* **TASK TO COMPLETE**
Below are the records; copy each line in which "button" occurs.

* **DATA TO EXAMINE**
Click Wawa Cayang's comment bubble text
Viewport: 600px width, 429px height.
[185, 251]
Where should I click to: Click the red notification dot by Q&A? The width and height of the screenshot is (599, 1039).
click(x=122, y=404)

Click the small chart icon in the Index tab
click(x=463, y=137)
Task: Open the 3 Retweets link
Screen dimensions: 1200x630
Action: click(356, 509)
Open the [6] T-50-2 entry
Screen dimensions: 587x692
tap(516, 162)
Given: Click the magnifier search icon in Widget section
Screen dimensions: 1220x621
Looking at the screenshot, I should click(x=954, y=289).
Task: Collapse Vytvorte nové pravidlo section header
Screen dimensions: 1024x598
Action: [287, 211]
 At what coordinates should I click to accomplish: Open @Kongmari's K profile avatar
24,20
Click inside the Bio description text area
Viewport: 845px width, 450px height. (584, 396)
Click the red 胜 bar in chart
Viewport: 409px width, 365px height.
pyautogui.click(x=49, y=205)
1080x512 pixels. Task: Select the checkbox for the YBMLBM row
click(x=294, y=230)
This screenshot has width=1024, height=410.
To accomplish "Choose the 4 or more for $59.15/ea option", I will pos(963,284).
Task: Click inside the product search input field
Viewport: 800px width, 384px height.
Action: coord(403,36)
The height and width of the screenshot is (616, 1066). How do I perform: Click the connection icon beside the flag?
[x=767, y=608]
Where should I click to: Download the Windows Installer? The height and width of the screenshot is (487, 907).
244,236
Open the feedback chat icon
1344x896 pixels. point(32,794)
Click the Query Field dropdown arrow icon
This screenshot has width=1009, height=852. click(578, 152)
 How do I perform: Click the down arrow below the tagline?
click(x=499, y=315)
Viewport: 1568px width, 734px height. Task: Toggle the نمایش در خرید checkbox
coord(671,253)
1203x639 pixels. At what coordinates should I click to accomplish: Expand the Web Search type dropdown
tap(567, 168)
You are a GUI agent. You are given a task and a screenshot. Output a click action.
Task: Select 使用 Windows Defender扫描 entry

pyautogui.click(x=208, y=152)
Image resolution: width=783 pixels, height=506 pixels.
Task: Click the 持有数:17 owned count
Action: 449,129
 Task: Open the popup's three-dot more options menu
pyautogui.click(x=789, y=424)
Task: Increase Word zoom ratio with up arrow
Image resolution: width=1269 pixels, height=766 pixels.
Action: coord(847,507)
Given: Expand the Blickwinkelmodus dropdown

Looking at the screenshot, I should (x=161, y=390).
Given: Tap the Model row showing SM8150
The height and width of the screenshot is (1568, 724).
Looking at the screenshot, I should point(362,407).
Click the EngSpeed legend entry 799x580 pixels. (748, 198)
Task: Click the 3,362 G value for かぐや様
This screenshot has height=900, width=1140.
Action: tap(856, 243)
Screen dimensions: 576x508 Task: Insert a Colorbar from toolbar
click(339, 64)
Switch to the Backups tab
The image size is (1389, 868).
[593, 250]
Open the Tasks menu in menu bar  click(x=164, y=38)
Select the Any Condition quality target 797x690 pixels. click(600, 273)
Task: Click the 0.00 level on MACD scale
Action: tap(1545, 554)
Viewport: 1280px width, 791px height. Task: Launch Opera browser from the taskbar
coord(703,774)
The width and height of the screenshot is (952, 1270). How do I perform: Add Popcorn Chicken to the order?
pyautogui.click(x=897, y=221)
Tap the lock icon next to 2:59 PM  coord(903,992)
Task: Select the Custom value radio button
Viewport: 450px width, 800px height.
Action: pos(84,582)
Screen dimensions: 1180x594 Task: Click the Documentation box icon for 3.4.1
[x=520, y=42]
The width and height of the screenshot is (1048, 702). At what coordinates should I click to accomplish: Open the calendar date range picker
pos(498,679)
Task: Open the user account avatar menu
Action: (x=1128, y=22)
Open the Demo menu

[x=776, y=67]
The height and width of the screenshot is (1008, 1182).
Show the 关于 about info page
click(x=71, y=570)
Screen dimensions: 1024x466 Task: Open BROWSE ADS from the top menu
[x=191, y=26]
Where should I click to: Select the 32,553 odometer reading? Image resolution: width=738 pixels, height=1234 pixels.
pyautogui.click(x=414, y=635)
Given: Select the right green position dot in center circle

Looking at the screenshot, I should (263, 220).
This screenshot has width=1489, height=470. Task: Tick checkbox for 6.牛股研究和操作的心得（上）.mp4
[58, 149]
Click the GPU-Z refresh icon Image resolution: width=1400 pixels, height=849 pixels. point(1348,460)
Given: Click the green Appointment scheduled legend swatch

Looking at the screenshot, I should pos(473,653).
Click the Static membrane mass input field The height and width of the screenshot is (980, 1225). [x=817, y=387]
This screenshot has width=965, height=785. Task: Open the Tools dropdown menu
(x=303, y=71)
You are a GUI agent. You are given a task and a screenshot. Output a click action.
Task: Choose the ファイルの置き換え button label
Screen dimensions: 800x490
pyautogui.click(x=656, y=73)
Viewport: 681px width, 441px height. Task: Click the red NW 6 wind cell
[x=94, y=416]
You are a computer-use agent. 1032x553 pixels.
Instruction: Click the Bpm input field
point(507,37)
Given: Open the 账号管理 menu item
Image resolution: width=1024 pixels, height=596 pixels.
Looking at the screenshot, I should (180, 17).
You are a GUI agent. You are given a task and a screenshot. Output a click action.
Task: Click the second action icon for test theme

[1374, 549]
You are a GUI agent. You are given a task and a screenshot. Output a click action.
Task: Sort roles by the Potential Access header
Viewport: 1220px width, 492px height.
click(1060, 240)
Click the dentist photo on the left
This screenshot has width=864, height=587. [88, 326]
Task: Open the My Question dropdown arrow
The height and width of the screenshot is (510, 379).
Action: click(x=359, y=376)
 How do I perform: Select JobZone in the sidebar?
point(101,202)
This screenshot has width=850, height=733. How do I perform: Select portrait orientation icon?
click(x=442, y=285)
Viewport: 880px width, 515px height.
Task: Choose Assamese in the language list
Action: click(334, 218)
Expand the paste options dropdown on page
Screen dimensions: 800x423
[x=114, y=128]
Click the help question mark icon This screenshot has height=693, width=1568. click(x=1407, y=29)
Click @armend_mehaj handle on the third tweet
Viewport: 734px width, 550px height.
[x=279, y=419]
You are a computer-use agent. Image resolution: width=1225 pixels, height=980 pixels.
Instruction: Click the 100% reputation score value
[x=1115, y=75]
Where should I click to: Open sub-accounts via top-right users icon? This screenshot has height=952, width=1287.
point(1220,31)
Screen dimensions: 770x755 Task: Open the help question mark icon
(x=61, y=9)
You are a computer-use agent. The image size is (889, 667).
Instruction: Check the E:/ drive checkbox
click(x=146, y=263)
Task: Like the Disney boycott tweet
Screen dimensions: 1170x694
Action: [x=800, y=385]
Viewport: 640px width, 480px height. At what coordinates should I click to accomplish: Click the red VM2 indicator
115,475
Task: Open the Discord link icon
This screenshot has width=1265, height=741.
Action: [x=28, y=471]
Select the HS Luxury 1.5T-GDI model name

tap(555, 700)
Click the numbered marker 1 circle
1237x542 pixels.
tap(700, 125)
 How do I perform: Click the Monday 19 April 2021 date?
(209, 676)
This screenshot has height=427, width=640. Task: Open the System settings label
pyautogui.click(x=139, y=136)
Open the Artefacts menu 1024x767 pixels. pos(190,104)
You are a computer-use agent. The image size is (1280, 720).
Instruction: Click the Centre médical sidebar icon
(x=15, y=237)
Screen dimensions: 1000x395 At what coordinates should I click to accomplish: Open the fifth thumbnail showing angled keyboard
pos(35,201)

* **WRITTEN ANSWER**
Task: Select the Custom value radio button
Task: Choose the ファイルの置き換え button label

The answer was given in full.